● What you will do:
Each line from the one with "Click the chart zoom in magnifier" to the final line of the data must be reproduced exactly, and no other line may appear.

*** Entries provided ***

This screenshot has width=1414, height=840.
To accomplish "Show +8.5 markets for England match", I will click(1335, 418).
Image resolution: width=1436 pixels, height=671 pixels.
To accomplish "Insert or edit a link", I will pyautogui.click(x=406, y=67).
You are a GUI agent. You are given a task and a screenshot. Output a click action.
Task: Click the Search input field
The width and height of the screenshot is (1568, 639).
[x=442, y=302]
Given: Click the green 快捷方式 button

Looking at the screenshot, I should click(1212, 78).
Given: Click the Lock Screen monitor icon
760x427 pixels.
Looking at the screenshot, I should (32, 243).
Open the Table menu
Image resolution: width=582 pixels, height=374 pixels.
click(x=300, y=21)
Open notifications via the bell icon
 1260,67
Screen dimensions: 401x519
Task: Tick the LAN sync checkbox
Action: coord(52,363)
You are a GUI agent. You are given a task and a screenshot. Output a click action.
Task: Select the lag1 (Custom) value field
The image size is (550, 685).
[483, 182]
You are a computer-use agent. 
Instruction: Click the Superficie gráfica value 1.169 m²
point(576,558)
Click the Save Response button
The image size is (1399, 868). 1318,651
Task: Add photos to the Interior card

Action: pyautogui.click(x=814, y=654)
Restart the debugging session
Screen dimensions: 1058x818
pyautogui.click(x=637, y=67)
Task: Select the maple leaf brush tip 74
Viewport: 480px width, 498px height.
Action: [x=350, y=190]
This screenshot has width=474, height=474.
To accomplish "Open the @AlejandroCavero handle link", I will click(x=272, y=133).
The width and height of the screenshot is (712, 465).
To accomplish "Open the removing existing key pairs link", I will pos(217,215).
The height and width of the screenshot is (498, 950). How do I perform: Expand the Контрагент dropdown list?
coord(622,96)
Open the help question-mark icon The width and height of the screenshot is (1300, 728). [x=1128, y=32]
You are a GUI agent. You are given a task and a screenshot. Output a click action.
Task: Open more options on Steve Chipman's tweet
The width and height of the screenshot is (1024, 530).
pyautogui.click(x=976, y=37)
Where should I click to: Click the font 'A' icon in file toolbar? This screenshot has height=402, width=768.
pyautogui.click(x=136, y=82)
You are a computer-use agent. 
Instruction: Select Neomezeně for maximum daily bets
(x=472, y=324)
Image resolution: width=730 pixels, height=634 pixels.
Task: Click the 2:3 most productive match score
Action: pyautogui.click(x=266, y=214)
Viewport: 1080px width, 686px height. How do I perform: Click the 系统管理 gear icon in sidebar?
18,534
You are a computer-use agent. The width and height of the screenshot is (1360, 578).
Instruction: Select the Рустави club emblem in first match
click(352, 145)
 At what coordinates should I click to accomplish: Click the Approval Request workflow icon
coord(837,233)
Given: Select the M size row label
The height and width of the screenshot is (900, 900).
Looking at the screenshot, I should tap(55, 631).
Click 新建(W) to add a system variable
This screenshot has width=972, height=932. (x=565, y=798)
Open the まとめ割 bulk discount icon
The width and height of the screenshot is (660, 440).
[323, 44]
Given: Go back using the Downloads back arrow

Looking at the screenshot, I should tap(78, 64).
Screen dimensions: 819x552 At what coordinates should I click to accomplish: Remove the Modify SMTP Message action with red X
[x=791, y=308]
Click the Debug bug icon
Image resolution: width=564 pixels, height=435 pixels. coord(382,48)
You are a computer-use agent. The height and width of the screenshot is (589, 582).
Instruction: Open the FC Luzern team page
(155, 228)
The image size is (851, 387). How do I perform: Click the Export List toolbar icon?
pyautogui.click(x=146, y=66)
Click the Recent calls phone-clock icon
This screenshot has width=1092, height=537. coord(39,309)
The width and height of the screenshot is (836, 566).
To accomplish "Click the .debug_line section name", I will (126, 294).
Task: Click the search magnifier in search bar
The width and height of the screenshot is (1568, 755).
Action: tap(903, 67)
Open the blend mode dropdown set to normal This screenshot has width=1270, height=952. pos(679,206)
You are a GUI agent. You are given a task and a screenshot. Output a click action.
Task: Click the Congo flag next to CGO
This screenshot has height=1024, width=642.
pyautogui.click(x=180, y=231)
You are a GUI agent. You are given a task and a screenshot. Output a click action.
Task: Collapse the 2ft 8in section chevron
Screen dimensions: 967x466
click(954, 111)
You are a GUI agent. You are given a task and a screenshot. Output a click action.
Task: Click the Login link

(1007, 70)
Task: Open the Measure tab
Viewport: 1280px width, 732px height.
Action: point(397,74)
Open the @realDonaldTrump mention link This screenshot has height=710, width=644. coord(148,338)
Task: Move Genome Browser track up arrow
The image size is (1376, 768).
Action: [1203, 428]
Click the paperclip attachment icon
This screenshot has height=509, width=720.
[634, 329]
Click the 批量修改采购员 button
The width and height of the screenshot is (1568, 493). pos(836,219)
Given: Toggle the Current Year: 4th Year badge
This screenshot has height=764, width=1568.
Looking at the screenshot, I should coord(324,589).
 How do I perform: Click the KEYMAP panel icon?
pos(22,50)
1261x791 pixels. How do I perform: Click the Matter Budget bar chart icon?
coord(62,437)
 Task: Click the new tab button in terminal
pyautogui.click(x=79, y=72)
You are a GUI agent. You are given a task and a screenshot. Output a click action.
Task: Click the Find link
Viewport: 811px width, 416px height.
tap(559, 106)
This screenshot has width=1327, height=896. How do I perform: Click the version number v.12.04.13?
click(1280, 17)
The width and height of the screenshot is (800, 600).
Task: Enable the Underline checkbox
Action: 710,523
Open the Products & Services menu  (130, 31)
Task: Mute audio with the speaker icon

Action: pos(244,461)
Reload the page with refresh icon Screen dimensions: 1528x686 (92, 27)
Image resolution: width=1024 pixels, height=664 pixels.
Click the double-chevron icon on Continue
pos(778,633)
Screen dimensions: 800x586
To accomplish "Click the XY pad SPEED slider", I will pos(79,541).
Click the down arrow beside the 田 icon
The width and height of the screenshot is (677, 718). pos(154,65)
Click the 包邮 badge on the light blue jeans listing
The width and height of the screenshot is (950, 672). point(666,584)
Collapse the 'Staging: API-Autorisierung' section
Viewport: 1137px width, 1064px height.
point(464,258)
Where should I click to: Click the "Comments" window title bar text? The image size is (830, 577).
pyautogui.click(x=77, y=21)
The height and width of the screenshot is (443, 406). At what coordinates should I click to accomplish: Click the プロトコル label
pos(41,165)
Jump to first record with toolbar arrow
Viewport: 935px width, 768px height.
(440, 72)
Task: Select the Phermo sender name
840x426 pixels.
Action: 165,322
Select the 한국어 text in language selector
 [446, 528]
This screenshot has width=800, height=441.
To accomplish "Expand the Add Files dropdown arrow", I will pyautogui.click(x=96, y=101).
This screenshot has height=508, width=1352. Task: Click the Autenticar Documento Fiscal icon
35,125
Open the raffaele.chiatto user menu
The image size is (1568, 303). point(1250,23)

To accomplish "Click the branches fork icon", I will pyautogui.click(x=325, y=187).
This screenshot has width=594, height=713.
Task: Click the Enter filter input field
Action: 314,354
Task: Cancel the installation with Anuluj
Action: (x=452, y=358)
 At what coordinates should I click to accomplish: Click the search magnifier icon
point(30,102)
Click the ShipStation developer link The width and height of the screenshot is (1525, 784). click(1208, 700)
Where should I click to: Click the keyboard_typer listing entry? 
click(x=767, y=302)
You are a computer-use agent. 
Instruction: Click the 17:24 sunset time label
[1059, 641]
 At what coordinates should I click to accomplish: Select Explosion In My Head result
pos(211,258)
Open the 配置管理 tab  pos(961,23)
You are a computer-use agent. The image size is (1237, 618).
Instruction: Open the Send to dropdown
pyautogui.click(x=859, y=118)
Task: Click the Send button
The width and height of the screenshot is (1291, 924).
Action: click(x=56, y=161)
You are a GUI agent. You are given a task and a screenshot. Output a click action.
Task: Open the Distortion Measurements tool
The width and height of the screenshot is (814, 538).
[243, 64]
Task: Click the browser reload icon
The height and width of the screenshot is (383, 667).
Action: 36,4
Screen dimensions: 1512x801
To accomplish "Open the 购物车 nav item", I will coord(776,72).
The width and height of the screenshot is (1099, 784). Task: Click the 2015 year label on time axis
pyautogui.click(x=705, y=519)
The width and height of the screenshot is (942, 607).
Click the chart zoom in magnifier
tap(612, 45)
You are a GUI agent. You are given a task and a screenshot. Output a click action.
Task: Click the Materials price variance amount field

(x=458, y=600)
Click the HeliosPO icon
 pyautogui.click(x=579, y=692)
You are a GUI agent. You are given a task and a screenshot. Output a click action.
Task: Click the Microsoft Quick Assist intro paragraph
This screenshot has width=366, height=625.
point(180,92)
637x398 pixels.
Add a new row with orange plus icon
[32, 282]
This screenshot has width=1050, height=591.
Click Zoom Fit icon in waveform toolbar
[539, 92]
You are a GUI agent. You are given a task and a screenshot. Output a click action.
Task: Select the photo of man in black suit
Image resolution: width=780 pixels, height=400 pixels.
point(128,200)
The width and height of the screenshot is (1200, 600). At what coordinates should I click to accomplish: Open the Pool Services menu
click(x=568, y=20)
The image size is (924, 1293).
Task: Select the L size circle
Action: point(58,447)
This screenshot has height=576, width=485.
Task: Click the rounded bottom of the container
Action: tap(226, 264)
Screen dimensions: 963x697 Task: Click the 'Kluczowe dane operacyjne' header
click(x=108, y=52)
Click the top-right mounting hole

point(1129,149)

*** End of Entries provided ***

● Solution:
Click the chart zoom in magnifier
tap(612, 45)
You are a GUI agent. You are given a task and a screenshot. Output a click action.
Task: Click the Materials price variance amount field

(x=458, y=600)
Click the HeliosPO icon
 pyautogui.click(x=579, y=692)
You are a GUI agent. You are given a task and a screenshot. Output a click action.
Task: Click the Microsoft Quick Assist intro paragraph
This screenshot has width=366, height=625.
point(180,92)
637x398 pixels.
Add a new row with orange plus icon
[32, 282]
This screenshot has width=1050, height=591.
Click Zoom Fit icon in waveform toolbar
[539, 92]
You are a GUI agent. You are given a task and a screenshot. Output a click action.
Task: Select the photo of man in black suit
Image resolution: width=780 pixels, height=400 pixels.
point(128,200)
The width and height of the screenshot is (1200, 600). At what coordinates should I click to accomplish: Open the Pool Services menu
click(x=568, y=20)
The image size is (924, 1293).
Task: Select the L size circle
Action: point(58,447)
This screenshot has height=576, width=485.
Task: Click the rounded bottom of the container
Action: tap(226, 264)
Screen dimensions: 963x697 Task: Click the 'Kluczowe dane operacyjne' header
click(x=108, y=52)
Click the top-right mounting hole

point(1129,149)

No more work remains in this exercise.